• Auftrag
Welche möglichen Herkunftsländer nennt Bernd Meurer in der Meldung über die Greencard für ausländische Pflegekräfte?

• Lesetext
━━━━━━

Soziale Dienste fordern Greencard für ausländische Pflegekräfte
Montag, 13. Februar 2012
Berlin – Die Sozialen Dienste fordern angesichts des
Personalnotstands in der Pflegebranche eine Greencard für ausländische
Fachkräfte. Das fehlende Personal müsse auch aus dem außereuropäischen Ausland
geworben werden können, sagte der Präsident des Bundesverbands privater
Anbieter sozialer Dienste, Bernd Meurer. Als mögliche Herkunftsländer nannte er
Korea, die Philippinen und Serbien.
Angesichts der alternden Gesellschaft und des boomenden Arbeitsmarkts suchten
die Einrichtungen bereits jetzt händeringend Fachkräfte. „Wenn heute auf dem
Markt in Deutschland 30.000 qualifizierte Fachkräfte frei wären, wären die
morgen alle in Lohn und Brot“, sagte er.

━━━━━━

• Entnommenes Material

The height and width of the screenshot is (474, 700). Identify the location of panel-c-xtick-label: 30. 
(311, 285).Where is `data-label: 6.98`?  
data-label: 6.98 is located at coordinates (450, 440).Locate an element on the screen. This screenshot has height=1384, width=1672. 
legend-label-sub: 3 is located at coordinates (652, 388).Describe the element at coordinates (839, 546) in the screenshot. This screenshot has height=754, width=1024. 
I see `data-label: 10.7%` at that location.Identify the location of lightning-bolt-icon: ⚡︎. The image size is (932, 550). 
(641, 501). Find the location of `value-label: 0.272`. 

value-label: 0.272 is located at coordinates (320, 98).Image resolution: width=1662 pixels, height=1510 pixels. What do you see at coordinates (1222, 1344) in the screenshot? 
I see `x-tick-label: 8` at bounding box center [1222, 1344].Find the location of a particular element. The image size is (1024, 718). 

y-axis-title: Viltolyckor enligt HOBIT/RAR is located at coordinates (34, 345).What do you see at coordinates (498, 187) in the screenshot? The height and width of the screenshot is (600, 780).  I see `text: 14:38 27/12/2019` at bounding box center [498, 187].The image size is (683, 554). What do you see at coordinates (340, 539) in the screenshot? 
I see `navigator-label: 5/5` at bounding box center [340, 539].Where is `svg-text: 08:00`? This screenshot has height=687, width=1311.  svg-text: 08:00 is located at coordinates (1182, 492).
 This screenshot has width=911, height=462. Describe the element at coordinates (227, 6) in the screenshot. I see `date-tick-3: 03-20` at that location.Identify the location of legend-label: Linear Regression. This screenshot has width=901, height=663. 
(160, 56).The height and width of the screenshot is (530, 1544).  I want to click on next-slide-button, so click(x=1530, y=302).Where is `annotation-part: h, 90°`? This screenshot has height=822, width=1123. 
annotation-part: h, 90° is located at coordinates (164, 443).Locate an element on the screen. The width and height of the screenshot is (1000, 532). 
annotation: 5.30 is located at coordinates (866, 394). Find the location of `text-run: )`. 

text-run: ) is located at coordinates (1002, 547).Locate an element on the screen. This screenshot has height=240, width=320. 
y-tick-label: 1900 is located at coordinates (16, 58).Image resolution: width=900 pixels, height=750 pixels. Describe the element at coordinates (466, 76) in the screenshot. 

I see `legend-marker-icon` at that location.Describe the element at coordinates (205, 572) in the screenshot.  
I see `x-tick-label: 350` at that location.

━━━━━━

• Lösung
Korea, die Philippinen und Serbien.